As President Trump looked with favor on Florida’s 15-year-old tax credit scholarship last week, some of the reviews seemed to suffer a form of interstate transference.
The formulation went something like this: If Arizona, then Florida.
Take Kevin Carey, the able director of education policy at New America, as one example. After Trump on Tuesday introduced a graduate student who attributed her academic turnaround to the Florida scholarship program, Carey responded in the New York Times with an extended discourse not on the Sunshine State but on the Arizona Tax Credit Scholarship. Carey is troubled that Arizona’s Senate president runs one of the largest scholarship-granting organizations, thinks 10 percent is too much to pay the organizations to administer the program, criticizes the state for allowing scholarship students with higher household incomes, and is worried about the lack of testing and financial accountability requirements.
Those are all reasonable concerns, but none of them apply to Florida.
The President followed up his introduction of University of South Florida master’s student Denisha Merriweather with a visit on Friday to an Orlando Catholic school that participates in a scholarship program his Education Secretary, Betsy DeVos, has previously assessed as a national model. Not incidentally, Florida’s scholarship is also the largest in the nation.
So Carey’s challenge to Trump “to address issues that have arisen with state tax credits” would be more persuasive if he acknowledged that, at least at some level, Florida has addressed them.
For the record, the Florida program was created in 2001 and this year serves 98,457 students who are mostly black or Hispanic and whose average household income is only 4.4 percent above poverty. Among the distinguishing features of the law: full scholarships of $5,886 are available only to students whose household income is $49,200 for a family of four (which is 200 percent of poverty), with partial scholarships available to incomes of up to $63,960; scholarship students must take state-approved nationally norm-referenced tests, with results publicly reported each year statewide and for individual schools with at least 30 students with previous and current-year test scores; schools with at least $250,000 in scholarship funds each year must submit financial reports conducted by independent accountants; scholarship funding organizations must serve any eligible student to attend any eligible private school in the state; scholarship organizations undergo two full audits each year, one private and one by the state auditor general; scholarship organizations can keep no more than 3 percent of the tax-credited contributions and only after they have completed three years with clean audits.

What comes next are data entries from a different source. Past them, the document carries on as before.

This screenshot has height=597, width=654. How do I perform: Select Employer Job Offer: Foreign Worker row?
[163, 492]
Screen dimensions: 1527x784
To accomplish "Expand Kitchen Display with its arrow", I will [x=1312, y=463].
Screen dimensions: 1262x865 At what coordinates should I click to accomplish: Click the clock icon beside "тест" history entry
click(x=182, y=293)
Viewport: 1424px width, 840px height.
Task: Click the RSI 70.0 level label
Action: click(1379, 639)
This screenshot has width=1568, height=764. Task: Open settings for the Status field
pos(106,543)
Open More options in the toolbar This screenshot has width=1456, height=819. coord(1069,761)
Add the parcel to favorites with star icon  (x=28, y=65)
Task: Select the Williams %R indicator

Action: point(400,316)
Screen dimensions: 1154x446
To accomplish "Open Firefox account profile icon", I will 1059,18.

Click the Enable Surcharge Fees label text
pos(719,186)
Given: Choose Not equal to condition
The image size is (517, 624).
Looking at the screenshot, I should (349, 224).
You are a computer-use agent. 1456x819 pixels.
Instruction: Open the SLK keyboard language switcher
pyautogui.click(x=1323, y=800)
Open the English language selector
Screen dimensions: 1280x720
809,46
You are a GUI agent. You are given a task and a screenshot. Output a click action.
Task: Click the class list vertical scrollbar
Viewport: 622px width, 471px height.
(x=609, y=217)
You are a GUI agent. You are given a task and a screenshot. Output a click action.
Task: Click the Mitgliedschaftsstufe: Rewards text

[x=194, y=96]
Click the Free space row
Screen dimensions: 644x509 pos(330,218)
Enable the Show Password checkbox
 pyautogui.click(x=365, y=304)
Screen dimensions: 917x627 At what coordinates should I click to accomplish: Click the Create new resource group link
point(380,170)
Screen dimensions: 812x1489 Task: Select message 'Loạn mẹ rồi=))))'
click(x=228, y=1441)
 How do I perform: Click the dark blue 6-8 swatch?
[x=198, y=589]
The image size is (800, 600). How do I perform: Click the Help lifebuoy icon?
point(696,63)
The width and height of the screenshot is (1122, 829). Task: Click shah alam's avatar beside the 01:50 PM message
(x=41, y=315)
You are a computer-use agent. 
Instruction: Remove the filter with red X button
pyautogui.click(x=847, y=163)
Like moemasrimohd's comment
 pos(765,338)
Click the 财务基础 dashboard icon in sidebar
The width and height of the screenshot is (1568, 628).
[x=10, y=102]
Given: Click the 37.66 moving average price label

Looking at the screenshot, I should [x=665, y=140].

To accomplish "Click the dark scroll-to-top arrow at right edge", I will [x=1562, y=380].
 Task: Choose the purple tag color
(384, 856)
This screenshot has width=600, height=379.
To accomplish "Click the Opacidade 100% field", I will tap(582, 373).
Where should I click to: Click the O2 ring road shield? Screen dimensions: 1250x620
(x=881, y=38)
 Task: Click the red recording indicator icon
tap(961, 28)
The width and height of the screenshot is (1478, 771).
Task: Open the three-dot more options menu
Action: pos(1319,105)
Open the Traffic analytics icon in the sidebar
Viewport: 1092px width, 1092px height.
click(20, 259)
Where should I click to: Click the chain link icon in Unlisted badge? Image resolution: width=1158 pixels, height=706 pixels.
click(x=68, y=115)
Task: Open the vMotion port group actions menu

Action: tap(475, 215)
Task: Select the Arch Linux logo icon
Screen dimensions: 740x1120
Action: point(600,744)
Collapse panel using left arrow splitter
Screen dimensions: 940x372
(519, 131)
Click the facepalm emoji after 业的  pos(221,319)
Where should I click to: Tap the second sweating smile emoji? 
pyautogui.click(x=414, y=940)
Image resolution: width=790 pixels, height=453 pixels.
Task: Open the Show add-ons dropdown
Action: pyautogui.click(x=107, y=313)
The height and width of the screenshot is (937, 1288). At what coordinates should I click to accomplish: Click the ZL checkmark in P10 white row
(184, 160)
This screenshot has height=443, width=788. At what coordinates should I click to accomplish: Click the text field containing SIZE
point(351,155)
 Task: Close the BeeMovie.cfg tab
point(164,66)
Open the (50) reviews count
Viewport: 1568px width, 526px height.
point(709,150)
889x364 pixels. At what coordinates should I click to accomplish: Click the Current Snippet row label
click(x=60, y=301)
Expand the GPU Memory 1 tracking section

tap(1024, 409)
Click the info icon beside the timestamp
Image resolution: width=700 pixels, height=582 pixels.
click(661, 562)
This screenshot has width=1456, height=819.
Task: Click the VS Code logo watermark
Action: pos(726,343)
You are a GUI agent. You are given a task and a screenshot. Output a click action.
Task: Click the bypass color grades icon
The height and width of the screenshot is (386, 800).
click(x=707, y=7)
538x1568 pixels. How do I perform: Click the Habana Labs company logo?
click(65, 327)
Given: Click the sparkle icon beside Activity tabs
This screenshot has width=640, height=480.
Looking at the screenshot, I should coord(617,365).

Carey was hardly alone in downplaying Florida’s record. Laura Jimenez and Samantha Batel, education experts at the Center For American Progress, did more directly challenge the notion that Florida might be an exemplar. But their prime evidence was a pinched reading of the Florida’s tax credit scholarship annual test score report (which in fact concludes that scholarship students were among the lowest performers in the public schools they left behind and in 2014-15 achieved the same gains in reading and math as students of all incomes nationally), and, more curiously, test reports from voucher programs in Indiana, Louisiana and Ohio.
In the wake of Trump’s visit, outlets like National Public Radio and The American Prospect ran articles asserting tax credit scholarships can allow donors to turn a “profit.” They base their analyses an Institute of Taxation and Economic Policy report that found some individual taxpayers who pay the alternative minimum tax can reduce their federal tax obligation by giving a state-tax-credited contribution. But as the report itself pointed out, the issue is irrelevant in Florida, which allows only corporate contributions.
Both outlets also point to scenarios outlined by financial advisers in which donors to scholarship funding organizations could get beneficial tax treatment by, for example, donating stocks or other financial assets to scholarship organizations. Again, this raises a valid issue state policymakers should examine in state tax codes. But again, the issue is not relevant in Florida.
None of this is meant to claim that Florida has cornered the market on accountability for tax credit scholarships, and readers should certainly be aware that I work for the nonprofit, Step Up For Students, that helps administer the scholarship program here. The point on which everyone should agree is that we cannot accept self-dealing, fraud or second-rate academics for any learning option – public or private. But the reality is that the oversight and regulation of these scholarship programs, much like that of traditional schools themselves, remains a work in progress. As such, any potential federal tax credit scholarship program can learn from the state scholarships that have led the way, which is why it is important to accept that Trump visited Florida for a reason.